Loading

Ketik untuk mencari

Opini

Kerap Umbar Ancaman, Israel Tampaknya Lupa Sedang Berada di Era Poros Perlawanan

Kerap Umbar Ancaman, Israel Tampaknya Lupa Sedang Berada di Era Poros Perlawanan

POROS PERLAWANAN – “Kami jelas-jelas khawatir. Israel bukan salah satu pihak dalam kesepakatan. Israel tidak berkomitmen terhadap apa yang ditulis dan ditandatangani dalam surat kesepakatan. Israel akan terus bertindak secara bebas kapan pun dan di mana pun tanpa ada batasan. Kami bukan hanya melakukan serangan defensif, tapi juga ofensif.”

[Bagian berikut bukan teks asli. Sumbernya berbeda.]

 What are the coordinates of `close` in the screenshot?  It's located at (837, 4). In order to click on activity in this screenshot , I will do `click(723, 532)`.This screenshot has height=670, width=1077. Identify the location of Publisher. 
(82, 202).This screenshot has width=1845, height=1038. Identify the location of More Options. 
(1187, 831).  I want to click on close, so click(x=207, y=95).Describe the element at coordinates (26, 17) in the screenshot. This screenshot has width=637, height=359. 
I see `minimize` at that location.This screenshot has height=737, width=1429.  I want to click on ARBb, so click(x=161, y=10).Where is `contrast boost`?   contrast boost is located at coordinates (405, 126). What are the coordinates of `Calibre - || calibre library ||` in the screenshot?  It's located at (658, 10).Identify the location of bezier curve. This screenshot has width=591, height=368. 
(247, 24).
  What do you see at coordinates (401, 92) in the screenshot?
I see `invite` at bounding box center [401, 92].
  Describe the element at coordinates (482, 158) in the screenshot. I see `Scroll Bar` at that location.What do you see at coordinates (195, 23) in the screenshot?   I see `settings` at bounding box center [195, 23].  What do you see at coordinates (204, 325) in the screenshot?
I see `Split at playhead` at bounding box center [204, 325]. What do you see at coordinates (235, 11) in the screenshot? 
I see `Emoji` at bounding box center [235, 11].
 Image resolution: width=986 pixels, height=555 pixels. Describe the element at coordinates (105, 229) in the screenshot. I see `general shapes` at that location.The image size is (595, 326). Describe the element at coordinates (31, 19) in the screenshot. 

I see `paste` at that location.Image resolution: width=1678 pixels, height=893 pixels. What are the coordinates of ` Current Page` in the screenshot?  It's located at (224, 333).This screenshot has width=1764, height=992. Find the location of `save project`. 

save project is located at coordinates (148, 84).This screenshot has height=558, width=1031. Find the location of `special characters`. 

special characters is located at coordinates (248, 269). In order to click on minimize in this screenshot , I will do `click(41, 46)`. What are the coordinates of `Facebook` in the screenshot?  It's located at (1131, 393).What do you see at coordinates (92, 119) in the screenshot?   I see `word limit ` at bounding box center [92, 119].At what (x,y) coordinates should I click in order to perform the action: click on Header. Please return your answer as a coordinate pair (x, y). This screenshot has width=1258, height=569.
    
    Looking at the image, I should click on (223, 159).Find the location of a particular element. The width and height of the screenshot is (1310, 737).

Dilansir al-Alam, ungkapan di atas keluar dari mulut PM Israel Naftali Bennett, sebagai reaksi terhadap perundingan yang sedang berlangsung di Wina untuk mencabut sanksi-sanksi AS atas Iran.

Sebagian pengamat berpendapat, problem orang-orang seperti Bennett di Israel adalah mereka berpikir masih hidup di masa sebelum Revolusi Islam dan Poros Perlawanan. Mereka menduga tengah hidup di zaman yang di situ Israel adalah “pihak yang mengawali dan mengakhiri perang’; zaman ketika mereka menyerang seenaknya tanpa mencemaskan adanya balasan.

Pikiran semacam inilah yang mendorong para petinggi Rezim Zionis mengumbar ancaman kepada negara-negara lain, hanya karena pihak-pihak lain itu dianggap sebagai ancaman bagi Tel Aviv.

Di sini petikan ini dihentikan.